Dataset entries

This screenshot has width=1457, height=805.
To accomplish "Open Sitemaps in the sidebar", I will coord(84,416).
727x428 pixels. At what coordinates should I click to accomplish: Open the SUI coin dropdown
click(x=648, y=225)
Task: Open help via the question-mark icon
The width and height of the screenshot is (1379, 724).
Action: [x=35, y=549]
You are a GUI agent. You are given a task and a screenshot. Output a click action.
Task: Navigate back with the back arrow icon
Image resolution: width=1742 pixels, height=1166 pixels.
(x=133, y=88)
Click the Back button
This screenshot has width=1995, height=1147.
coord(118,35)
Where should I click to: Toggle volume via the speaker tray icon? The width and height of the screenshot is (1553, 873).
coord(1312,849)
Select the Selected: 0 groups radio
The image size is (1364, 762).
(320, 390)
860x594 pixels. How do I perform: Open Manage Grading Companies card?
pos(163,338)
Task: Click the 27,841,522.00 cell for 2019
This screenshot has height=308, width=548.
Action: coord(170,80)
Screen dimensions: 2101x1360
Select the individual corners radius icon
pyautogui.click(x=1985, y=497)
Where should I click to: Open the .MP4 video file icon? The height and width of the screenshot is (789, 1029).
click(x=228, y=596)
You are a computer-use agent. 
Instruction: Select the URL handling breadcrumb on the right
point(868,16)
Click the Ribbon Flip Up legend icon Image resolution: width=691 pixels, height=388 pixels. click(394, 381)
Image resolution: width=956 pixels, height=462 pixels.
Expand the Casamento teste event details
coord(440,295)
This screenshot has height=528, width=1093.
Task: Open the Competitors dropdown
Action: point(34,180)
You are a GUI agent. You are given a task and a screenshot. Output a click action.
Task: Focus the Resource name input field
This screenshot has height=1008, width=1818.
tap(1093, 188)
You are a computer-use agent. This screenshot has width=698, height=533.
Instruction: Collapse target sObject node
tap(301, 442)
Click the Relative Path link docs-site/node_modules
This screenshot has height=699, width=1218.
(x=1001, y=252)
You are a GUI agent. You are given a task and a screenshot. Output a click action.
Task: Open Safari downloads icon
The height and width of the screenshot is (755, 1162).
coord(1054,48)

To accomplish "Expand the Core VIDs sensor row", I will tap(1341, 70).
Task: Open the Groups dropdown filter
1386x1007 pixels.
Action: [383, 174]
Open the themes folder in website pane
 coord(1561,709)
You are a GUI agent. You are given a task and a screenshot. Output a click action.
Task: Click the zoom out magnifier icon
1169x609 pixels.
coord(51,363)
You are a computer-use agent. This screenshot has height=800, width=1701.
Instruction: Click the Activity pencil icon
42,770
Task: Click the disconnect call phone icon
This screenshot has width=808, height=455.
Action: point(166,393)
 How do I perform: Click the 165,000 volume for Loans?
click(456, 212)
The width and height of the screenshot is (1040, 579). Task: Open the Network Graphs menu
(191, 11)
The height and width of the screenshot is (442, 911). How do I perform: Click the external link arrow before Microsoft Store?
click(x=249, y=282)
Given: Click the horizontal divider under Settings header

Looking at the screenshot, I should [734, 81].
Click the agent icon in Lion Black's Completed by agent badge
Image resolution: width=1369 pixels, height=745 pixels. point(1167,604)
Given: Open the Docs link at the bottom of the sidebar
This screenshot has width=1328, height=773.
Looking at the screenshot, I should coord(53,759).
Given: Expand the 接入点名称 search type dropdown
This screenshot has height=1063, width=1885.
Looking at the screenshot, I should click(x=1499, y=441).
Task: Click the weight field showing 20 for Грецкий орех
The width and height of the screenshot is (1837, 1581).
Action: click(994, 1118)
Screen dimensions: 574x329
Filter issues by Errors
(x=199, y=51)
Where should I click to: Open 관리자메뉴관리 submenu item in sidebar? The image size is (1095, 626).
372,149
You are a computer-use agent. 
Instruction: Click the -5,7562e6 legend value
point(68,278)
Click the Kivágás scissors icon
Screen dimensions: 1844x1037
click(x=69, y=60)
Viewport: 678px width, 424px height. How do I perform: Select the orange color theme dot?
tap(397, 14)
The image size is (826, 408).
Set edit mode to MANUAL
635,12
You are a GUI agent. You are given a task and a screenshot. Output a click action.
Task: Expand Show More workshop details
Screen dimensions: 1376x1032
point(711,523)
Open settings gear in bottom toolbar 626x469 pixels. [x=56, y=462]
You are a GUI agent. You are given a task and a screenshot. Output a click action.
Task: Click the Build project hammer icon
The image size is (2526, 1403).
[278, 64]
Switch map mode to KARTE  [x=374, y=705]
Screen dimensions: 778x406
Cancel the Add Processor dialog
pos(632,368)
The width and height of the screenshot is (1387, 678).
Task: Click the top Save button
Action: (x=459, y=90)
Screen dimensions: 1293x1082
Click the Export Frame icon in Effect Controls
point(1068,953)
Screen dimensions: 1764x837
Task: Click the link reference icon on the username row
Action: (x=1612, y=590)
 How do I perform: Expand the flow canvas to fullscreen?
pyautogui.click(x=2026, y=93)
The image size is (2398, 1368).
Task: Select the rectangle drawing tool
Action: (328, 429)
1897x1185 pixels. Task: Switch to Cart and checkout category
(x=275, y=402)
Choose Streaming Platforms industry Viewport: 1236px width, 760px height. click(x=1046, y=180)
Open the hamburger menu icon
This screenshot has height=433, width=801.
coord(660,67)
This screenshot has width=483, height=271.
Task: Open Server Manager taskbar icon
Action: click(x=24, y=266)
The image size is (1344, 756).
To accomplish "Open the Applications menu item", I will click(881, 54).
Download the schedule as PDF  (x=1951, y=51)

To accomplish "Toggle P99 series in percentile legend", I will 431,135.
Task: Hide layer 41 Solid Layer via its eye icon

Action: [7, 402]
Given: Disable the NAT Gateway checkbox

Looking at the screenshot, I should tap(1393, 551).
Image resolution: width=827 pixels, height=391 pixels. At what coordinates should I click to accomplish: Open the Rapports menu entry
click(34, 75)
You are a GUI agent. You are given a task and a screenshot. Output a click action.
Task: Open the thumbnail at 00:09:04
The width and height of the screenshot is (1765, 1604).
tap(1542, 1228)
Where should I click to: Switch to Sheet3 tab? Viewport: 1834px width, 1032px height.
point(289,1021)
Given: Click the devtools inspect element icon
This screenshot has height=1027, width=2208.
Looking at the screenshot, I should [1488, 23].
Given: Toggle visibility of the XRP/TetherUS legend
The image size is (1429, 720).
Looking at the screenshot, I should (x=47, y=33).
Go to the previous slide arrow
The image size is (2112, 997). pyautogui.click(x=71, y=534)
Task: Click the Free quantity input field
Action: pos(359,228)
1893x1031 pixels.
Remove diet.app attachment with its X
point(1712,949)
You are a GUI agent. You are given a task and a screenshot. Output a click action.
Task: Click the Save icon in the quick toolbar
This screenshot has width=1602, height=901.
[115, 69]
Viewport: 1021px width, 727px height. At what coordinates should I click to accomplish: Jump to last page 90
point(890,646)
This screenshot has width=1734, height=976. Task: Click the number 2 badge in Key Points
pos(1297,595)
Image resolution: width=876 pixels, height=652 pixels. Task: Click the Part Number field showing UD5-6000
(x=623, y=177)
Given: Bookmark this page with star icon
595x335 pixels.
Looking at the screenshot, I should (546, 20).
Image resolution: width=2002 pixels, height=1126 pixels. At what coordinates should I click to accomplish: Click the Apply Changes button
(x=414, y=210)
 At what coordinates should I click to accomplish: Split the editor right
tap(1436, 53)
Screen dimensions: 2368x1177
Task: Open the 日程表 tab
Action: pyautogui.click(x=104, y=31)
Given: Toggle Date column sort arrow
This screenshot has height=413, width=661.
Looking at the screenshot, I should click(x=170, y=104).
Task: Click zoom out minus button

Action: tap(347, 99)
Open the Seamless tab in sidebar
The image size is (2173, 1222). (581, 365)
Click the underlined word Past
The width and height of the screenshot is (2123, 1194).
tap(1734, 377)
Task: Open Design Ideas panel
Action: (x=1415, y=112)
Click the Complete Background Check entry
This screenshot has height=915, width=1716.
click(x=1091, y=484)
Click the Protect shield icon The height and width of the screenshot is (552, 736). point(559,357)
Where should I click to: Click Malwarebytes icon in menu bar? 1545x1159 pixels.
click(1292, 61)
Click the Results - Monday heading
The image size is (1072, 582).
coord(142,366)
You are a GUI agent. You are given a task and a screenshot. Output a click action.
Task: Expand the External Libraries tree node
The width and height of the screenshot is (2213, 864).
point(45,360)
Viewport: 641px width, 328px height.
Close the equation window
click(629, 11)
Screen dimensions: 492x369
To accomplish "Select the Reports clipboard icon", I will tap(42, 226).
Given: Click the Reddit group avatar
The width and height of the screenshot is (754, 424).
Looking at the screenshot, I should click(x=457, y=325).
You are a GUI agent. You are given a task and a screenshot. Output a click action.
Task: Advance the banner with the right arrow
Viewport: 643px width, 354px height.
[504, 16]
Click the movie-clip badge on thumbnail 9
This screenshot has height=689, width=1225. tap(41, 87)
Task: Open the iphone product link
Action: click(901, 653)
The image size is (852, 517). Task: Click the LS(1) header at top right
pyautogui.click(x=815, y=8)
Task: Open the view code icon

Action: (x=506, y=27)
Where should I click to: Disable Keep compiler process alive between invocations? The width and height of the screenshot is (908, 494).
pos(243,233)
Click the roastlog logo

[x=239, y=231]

▸ **WHAT IS REQUIRED**: Every line above from the line with "Task: Expand the External Libraries tree node" to the line with "Screen dimensions: 492x369", inclusive, must be returned exactly; no other line belongs in the reply.

▸ **SOLUTION TO THIS TASK**:
Task: Expand the External Libraries tree node
The width and height of the screenshot is (2213, 864).
point(45,360)
Viewport: 641px width, 328px height.
Close the equation window
click(629, 11)
Screen dimensions: 492x369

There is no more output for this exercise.